What to work on: For the entries that follow, report how many lines include the word "right" and add nothing.

- - - - -

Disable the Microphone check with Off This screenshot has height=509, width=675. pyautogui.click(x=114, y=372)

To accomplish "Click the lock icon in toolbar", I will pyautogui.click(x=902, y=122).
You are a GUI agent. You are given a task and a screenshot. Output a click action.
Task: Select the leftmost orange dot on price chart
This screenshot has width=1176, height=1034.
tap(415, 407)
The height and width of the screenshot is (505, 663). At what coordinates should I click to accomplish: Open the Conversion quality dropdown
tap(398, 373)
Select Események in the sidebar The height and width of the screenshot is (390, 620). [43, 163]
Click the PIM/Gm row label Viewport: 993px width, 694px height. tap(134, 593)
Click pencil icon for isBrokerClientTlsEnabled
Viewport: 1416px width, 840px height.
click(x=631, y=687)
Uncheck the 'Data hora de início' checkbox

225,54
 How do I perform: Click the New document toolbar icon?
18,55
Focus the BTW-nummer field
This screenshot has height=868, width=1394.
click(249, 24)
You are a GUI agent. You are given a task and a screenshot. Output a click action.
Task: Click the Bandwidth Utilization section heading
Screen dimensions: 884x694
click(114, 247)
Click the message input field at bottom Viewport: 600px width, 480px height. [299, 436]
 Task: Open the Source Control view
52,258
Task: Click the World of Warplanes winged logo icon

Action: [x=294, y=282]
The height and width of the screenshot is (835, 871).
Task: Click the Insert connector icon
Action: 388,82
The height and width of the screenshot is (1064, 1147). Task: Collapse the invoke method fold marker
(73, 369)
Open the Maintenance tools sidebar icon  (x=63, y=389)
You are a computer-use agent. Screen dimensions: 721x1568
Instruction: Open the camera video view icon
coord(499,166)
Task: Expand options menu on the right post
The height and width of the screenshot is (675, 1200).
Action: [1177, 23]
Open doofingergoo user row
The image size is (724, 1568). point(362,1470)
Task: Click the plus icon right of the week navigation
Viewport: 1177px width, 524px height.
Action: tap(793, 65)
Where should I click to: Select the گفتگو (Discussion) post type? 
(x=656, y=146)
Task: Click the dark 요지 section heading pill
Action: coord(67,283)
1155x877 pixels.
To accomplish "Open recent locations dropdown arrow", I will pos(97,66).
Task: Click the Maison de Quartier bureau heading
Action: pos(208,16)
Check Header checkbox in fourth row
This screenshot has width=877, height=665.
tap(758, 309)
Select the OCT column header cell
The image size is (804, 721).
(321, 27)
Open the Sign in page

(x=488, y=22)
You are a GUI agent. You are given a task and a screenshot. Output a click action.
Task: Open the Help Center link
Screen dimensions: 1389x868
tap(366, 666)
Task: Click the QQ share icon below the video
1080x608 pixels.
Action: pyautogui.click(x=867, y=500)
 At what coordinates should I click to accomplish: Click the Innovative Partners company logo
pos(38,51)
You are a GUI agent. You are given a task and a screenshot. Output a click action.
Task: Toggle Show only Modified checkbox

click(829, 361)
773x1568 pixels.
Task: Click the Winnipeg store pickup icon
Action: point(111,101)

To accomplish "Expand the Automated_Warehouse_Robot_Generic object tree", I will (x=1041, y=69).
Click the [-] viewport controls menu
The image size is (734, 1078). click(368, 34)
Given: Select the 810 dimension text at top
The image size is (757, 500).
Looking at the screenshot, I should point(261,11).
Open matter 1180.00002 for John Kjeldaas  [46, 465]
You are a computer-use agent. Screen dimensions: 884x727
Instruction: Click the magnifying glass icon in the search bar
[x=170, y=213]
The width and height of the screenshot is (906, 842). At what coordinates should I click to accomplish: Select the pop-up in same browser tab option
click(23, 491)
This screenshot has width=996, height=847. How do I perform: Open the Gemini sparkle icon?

- - - - -

Reply: 2